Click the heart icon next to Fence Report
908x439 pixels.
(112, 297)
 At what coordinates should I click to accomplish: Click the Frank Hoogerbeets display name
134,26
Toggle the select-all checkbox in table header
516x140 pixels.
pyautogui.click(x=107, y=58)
◆ ◆ ◆
Change "heart" to "star" throughout the material and give all of it again, with nothing else altered.

**Output of the task:**
Click the star icon next to Fence Report
908x439 pixels.
(112, 297)
 At what coordinates should I click to accomplish: Click the Frank Hoogerbeets display name
134,26
Toggle the select-all checkbox in table header
516x140 pixels.
pyautogui.click(x=107, y=58)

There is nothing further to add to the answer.